**Task prompt:**
Can you put every line of the material below into a numbered list, skipping any blank lines and leaving the pictures out?

--- START OF Excerpted data ---

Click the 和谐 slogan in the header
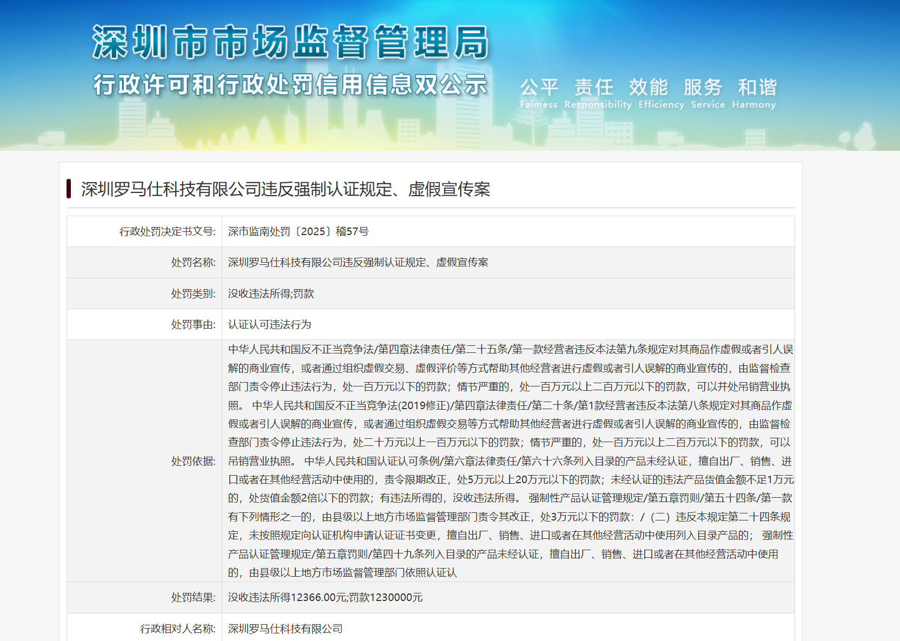This screenshot has height=641, width=900. [x=757, y=87]
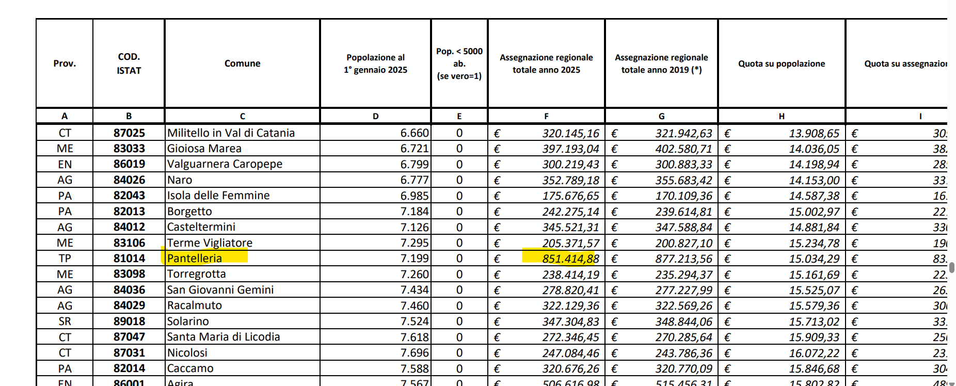
Task: Click the Assegnazione regionale totale anno 2025 header
Action: 546,63
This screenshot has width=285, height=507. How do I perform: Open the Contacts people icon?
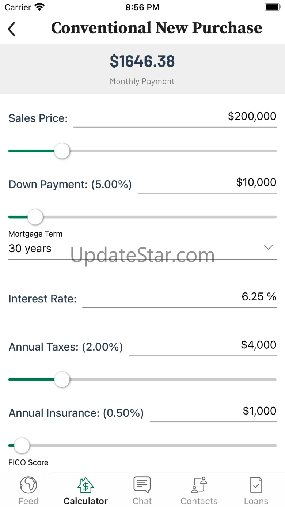pyautogui.click(x=199, y=485)
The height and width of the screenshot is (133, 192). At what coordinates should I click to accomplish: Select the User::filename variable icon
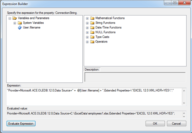(x=20, y=28)
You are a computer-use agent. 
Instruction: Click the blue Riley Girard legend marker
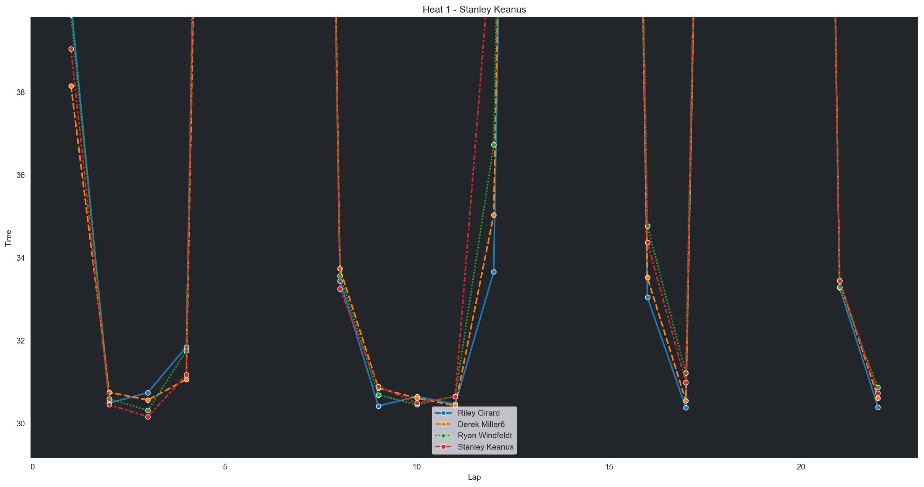tap(443, 413)
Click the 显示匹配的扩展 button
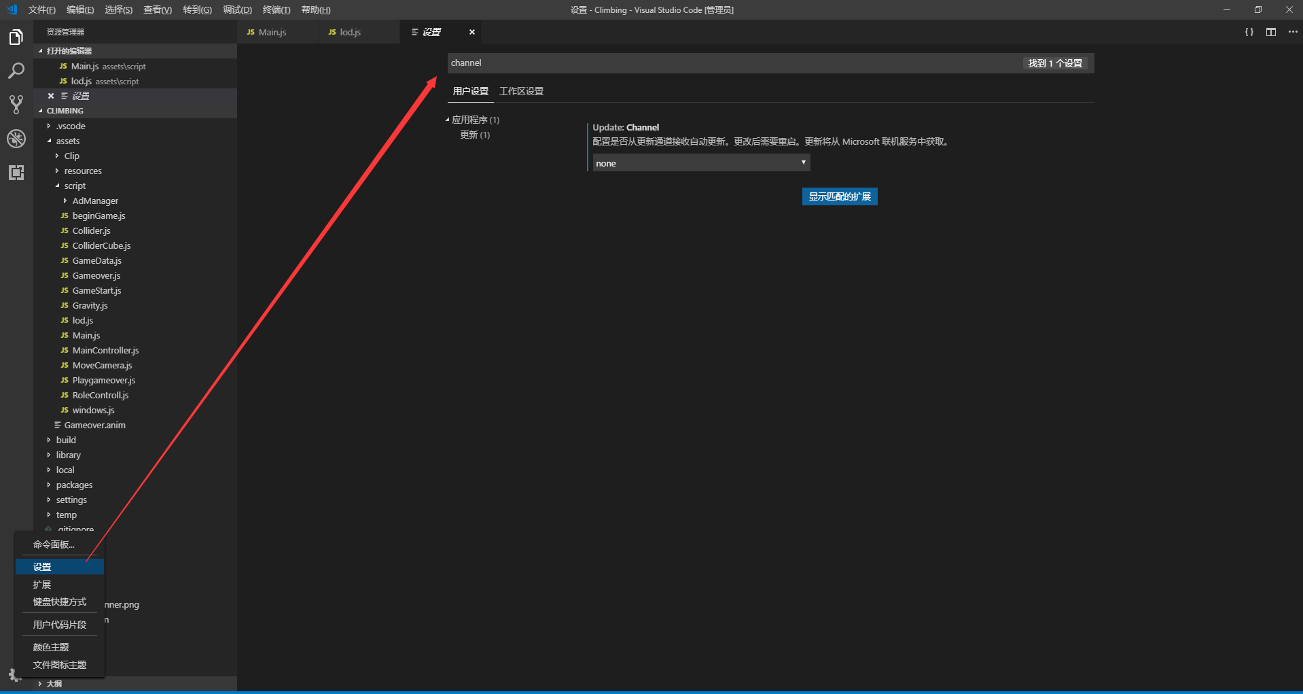 [x=840, y=196]
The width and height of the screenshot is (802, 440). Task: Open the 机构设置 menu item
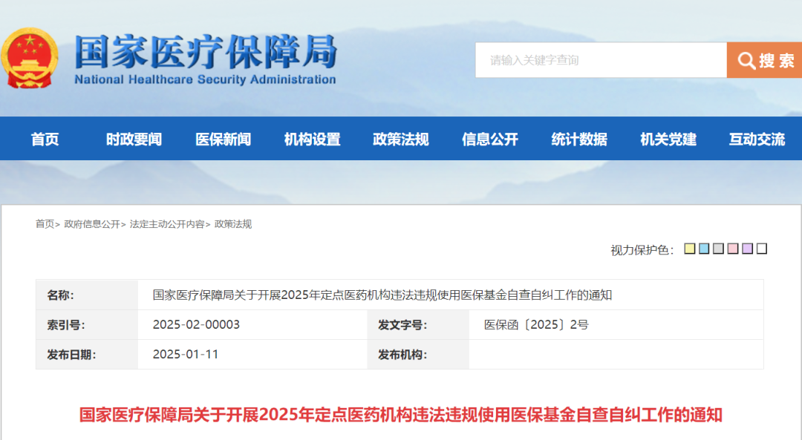312,139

--- END OF Excerpted data ---

**Correct result:**
1. Click the 和谐 slogan in the header
2. This screenshot has height=641, width=900. [x=757, y=87]
3. Task: Click the Assegnazione regionale totale anno 2025 header
4. Action: 546,63
5. This screenshot has width=285, height=507. How do I perform: Open the Contacts people icon?
6. pyautogui.click(x=199, y=485)
7. The height and width of the screenshot is (133, 192). At what coordinates should I click to accomplish: Select the User::filename variable icon
8. (x=20, y=28)
9. You are a computer-use agent. 
10. Instruction: Click the blue Riley Girard legend marker
11. tap(443, 413)
12. Click the 显示匹配的扩展 button
13.  [x=840, y=196]
14. The width and height of the screenshot is (802, 440). Task: Open the 机构设置 menu item
15. 312,139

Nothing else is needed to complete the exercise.